The City of Saskatoon, in collaboration with the Business Improvement Districts, manages the Placemaker Program to add significance to civic spaces through temporary public art. These temporary exhibits transform public spaces and engage with audiences to promote an appreciation for contemporary art practices. All artwork is considered annually and selected by the Public Art Advisory Committee. Artists can submit any medium. Preference is given to submissions by emerging artists and pieces that reflect Saskatoon’s unique sense of place through its people, history, culture, or landscape. Learn more.
Tony Stallard is an English artist, best known for his large scale public artworks in the United Kingdom and abroad, which utilize bronze, steel and light sculptures. Stallard has worked for twenty-five years with public realm artwork and his work has been exhibited widely from Canada to Ireland and the Czech Republic.

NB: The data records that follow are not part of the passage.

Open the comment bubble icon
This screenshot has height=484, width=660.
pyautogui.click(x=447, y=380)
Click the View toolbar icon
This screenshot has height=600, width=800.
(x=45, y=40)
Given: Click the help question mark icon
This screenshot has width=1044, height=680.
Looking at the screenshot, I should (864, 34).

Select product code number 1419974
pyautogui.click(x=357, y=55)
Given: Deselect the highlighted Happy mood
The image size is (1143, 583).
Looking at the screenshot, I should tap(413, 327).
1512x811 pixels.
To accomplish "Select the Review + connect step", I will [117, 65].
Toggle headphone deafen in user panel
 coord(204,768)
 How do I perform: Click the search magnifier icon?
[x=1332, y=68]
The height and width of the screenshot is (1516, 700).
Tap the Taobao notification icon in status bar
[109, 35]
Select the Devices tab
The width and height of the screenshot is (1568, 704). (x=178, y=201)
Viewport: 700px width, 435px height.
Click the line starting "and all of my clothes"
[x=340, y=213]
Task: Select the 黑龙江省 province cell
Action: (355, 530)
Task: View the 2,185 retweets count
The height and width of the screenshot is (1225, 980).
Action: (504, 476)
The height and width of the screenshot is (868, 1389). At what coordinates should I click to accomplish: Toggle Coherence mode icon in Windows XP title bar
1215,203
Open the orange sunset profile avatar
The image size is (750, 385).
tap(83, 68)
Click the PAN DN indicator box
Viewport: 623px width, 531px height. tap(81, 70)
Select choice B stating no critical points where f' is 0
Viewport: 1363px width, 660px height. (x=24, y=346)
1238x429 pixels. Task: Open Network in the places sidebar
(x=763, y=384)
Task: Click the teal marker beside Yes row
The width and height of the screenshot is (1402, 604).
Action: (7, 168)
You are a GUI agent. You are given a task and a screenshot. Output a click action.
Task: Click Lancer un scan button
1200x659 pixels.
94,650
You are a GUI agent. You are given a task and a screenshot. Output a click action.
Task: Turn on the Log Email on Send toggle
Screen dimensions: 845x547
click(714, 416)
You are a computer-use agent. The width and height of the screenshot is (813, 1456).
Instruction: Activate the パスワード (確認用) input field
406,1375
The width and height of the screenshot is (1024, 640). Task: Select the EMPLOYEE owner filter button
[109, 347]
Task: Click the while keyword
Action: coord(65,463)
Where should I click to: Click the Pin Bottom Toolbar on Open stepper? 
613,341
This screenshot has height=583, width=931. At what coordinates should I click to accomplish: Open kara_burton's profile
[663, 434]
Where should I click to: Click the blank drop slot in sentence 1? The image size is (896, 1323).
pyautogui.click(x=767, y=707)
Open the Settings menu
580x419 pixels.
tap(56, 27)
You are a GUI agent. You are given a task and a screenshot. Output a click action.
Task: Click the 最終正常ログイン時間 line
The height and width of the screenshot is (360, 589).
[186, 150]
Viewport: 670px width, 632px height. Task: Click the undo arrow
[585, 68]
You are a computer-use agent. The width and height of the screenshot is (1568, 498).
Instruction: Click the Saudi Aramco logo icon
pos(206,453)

Joseph Naytowhow is a gifted Plains/Woodland Cree (nehiyaw) singer/songwriter, storyteller, and voice, stage and film actor from the Sturgeon Lake First Nation Band in Saskatchewan. As a child, Joseph was influenced by his grandfather’s traditional and ceremonial chants as well as the sounds of the fiddle and guitar. Today he is renowned for his unique style of Cree/English storytelling, combined with original contemporary music and traditional First Nations drum and rattle songs.
Kenneth T. Williams
Kenneth T. Williams is a Cree playwright from the George Gordon First Nation in the Treaty 4 territory. His plays In Care, Café Daughter, Gordon Winter, Three Little Birds, Bannock Republic, and Thunderstick have been professionally produced across Canada. He is one of 10 co-writers for the Gabriel Dumont’s Wild West Show, which is currently on a national tour. He contributes regularly to the podcast, MEDIA INDIGENA, which examines current affairs from an Indigenous perspective. He lives in Edmonton with his partner, Dr. Melissa Stoops, and is an assistant professor in the University of Alberta’s Department of Drama.